# Atlantic mudskipper won't eat - please help!



## girlybags (Aug 31, 2011)

Hi everyone, I'm new to the forum but have kept fish for years. I also have a couple of axolotls so am not a complete beginner but am finding my new friend a little challenging!

I have an Atlantic mudskipper (Periophthalmus barbarus) who I bought last Friday. He is in a 3ft tank which is filled to about 3 or 4 inches with brackish water and he has lots of different platforms to climb out on (mostly river rocks). He has a waterfall, which is just the filter pointed at some rocks, and his temp is kept at around 28 degrees. The tank is fairly humid and so he should be comfortable but he has barely eaten since I got him. Over the last few days he has been spending more time out of the water and seems fairly active and curious but is still quite nervous and will jump back in the water if he sees a sudden movement. He ate a small amount of tropical flake and a couple of bloodworms last Monday which I put in the water because he wouldn't come out. Since then I have been putting food on the land parts and have tried frozen bloodworms, frozen chopped cockles, frozen brine shrimp, prawns, raw fish and bits of flake and he hasn't eaten any of it. I put some live daphnia in the water a couple of days ago but haven't a clue if he ate any but even if he did it wasn't a huge amount. Anyway, I went back to the shop where I bought him from this Friday and it turns out he has been keeping his mudskippers in unheated tanks with fresh water about 4 inches deep and they have only a piece of polystyrene floating in the water for them to sit on and the box filter. The guy said he just puts a frozen cube of bloodworms on the polystyrene and they come and get it. 

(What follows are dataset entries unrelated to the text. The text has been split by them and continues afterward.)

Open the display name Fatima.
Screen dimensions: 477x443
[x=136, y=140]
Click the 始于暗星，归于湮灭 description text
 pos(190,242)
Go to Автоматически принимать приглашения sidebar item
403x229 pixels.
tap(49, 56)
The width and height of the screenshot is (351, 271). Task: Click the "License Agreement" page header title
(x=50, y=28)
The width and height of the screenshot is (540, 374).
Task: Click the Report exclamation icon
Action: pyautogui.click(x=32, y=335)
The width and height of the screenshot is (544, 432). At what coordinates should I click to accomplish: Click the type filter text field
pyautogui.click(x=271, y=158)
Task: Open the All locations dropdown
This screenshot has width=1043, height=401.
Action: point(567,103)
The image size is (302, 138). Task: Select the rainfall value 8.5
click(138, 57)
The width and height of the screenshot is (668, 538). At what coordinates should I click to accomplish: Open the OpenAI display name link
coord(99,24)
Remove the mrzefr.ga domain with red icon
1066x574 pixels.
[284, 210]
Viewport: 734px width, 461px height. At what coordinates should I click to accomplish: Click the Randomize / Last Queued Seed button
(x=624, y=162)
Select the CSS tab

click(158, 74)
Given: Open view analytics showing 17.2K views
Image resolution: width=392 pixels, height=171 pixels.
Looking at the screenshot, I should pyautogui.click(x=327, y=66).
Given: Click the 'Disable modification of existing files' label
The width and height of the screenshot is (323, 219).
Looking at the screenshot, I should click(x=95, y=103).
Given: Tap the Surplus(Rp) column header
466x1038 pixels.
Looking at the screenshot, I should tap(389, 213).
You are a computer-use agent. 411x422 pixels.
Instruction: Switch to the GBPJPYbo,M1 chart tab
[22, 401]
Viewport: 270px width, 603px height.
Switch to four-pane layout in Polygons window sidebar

Sorry for the long post but I'm really worried that my mudskipper is going to die of starvation soon. He's eaten virtually nothing for over a week, has anyone got any ideas?


----------



## hXcChic22 (Dec 26, 2009)

Maybe try putting anything you give him in the water instead of the dry land? We have two African mudskippers and they enjoy eating feeder guppies, flake, live brine shrimp, and live crickets. They are attracted to movement in the water from what I can tell, more so than food just laying on the land part of their tank.


----------



## girlybags (Aug 31, 2011)

hXcChic22 said:


> Maybe try putting anything you give him in the water instead of the dry land? We have two African mudskippers and they enjoy eating feeder guppies, flake, live brine shrimp, and live crickets. They are attracted to movement in the water from what I can tell, more so than food just laying on the land part of their tank.


Thanks for the reply but I have been trying that as well and it seems to make no difference whatsoever  I haven't tried anything live as yet as I can't get hold of live blood/blackworms and as the pet shop guy was feeding frozen I think he would be used to non-moving food... Any more suggestions? Anybody??


----------



## girlybags (Aug 31, 2011)

Ok, now this mudskipper has gone a week without food, I'm guessing he'll die of starvation soon, can't anybody help???


----------



## hXcChic22 (Dec 26, 2009)

Can you not get live crickets anywhere? They're worth a try.


----------



## girlybags (Aug 31, 2011)

hXcChic22 said:


> Can you not get live crickets anywhere? They're worth a try.


Yeah, I'll get some tomorrow, everywhere will be shut now. To be honest I'm reluctant to feed him crickets for a few reasons;

1. It's not something a mudskipper would eat in the wild
2. He was in the pet shop for 2 months according to the guy who owns it and he was perfectly happy taking frozen bloodworms and
3. I have no idea of how to store crickets or how to even get one out of the box without unleashing a whole load of them into my house 

However it's worth a try because I'm out of ideas and even though he seems perfectly happy (he sits on top of the filter watching what's going on through the glass, has an occasional dip and a wander over to the other side of the tank to sit on the sand and watch the fish in the tank next to his at night) and doesn't even seem particularly thin I doubt he can last much longer without food  I'll get some crickets in the morning and update if he eats any, fingers crossed!


----------



## Obsidian (May 20, 2007)

Chances are he can live longer without food than you would think. If the shop was keeping him in cooler water then I would try dropping the water temp. I would also get a piece of polystyrene like he is used to and drop that in there. Then I would gradually change him up to the appropriate temperature and eventually you can probably take the polystyrene back out. My guess is that it was too much of a change too quick and he's upset about it.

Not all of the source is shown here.